Color Me Happy (New Year)

rascal coloring

I hate coloring books.

Okay, “hate” may be too strong of a word. Maybe a better choice would be “highly dislike.” No, coloring books never did anything to me; I just never particularly liked them. My little sisters, on the other hand, LOVE coloring books. In fact, to this day they still get coloring books as gifts for most major (and even some minor) holidays. Especially Rascal. She’s moderately obsessed with them. But me? I never got into them.

That doesn’t mean I didn’t have coloring books. On the contrary, I had quite a collection. I just never colored in them; instead, I traced them. Looking back, I now recognize that as moderately pathetic, but in a weird way it still makes sense to me. If I colored the pictures (as most normal people do), that would be it; I would never get to color them again. My decision would be made, and they would forever be pink or blue or green or some unfortunate combination of the same. BUT if I traced the pictures, I could enjoy them forever and ever. So if I used a color I didn’t like or accidentally went outside the lines, no problem! Simply retrace the original and—viola!—I’d magically have another chance. Minimal risk, maximum results—that was my approach to coloring books. After all, why color when I could trace?

My tracing theory seemed to work quite well. Over my childhood, I cranked out a massive collection of beautifully-colored pictures (at least, my mom said they were beautiful). And when I saw my artwork hanging on the fridge, held up by free Pizza Hut magnets, I grinned and felt like the next Picasso. Precision was my purpose, and thanks to my tracing technique, I could eventually make every picture perfect. Except one problem remained: there were only so many pictures. Before long, I’d exhausted the entire supply of my simple-to-trace coloring books. Thus, what my magic-marker masterpieces boasted in perfection, they lacked in variety. And worse, because they were all loose-leaf copy paper rather than bound in the coloring book, my pictures were eventually lost; my magnum opus vanished without a trace. Bummer.

I realize this coloring-book story probably sounds silly. I mean, what kind of kid doesn’t actually use a coloring book? The kind of kid who grows up to be me. With age comes understanding, and as I’ve gotten older, I now understand the reason for my pathological tracing:


Fear of failure, fear of commitment, fear of the color purple (just kidding), fear of letting go. I so badly want to be in control of my life, to manage it, to keep everything neat and tidy and perfectly inside the lines that I get stuck. Stuck in guilt, stuck in regret, stuck in my own frustration. The world is full of oranges and greens and blues and pinks, a veritable rainbow of possibilities just waiting to be tasted, yet so often I choose to stick with my number two graphite grayness. The choice isn’t conscious, but it’s habit-forming. My fear keeps me trapped, and as a result my coloring-book of life remains pitifully, pathetically, and disappointingly empty.
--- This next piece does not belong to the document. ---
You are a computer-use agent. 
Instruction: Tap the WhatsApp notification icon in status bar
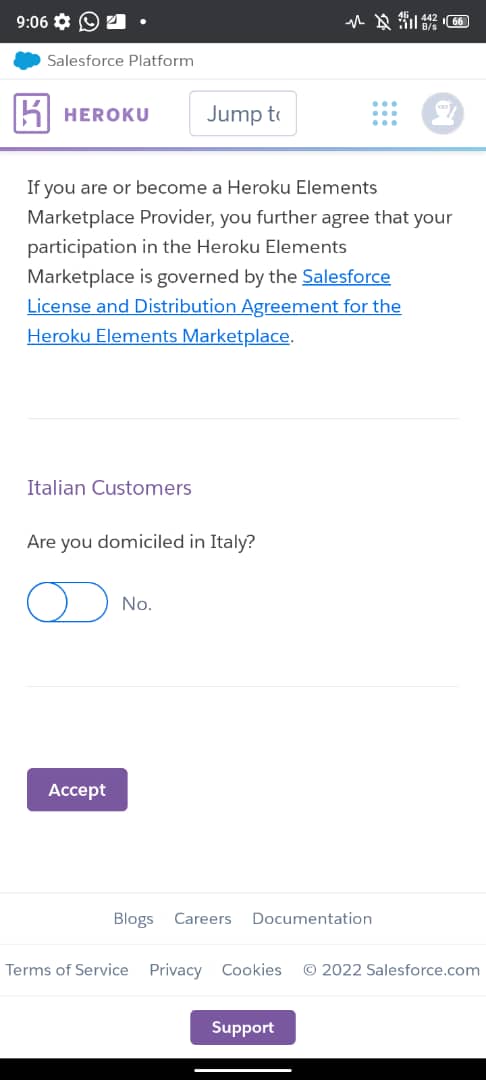pyautogui.click(x=89, y=22)
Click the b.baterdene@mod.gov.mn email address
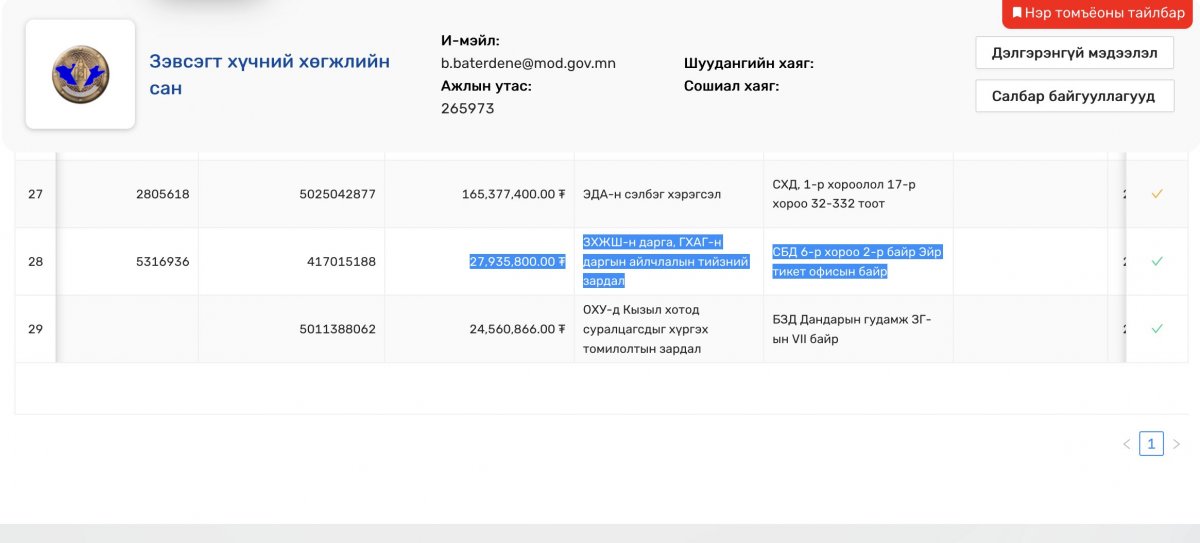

But what if it doesn’t have to be like that?What if there’s more than this dull and colorless existence? What if we were made for more than this? What if you and I and all the other color-phobic people in the world have a choice, a choice to create, imagine, and enjoy life to its fullest? What if all that were possible?

It is.

You see,  the Creator of the universe, the One who paints the wings on butterflies and makes the flowers grow, that same God fashioned you and me. The ultimate Artist crafted us with creativity in mind. He made us to make things—to live and love and color the pages to our heart’s content. Yes, He drew lines for you to stay inside, but rather than causing frustration or fear, those limits are life-giving; after all, without the lines, there would be no picture. Your life is a work of art, a masterpiece just waiting to happen. But if, like my childhood self, you spend your time cautiously tracing and retracing, you’ll miss the point and have nothing to show for it. Safer isn’t always better.

So in 2013, be brave. Wield the magic marker, not the colored pencil. Pick your favorite crayon, be it cerulean, jungle green, or tickle-me-pink, and create. Don’t let critics—whether internal or external—hold you back. Feel the freedom of living beyond your fears. Use bold strokes. Read between the lines and see the big picture. Learn from your mistakes. Know that this life is your gift, a page that only you can color. And above all else, remember that the Master Artist is the only Audience who matters. Because of Him, you can be free; because of Him, you don’t have to be colorblind anymore.

2013 is a blank slate, a clean sheet, a picture eager to be colored in. The pages are open and ready, loaded with possibilities. What color will you choose first?

Rascal Coloring


One thought on “Color Me Happy (New Year)

  1. What insight Steffi. You have grown into a beautiful young woman, one who is becoming very wise and able to look at yourself without criticism. We all have to be able to love ourselves before we can reach out and love others. You are a very loving person. You are so special to me and I love you very much. Praying that this will be a great semester for you and your sisters.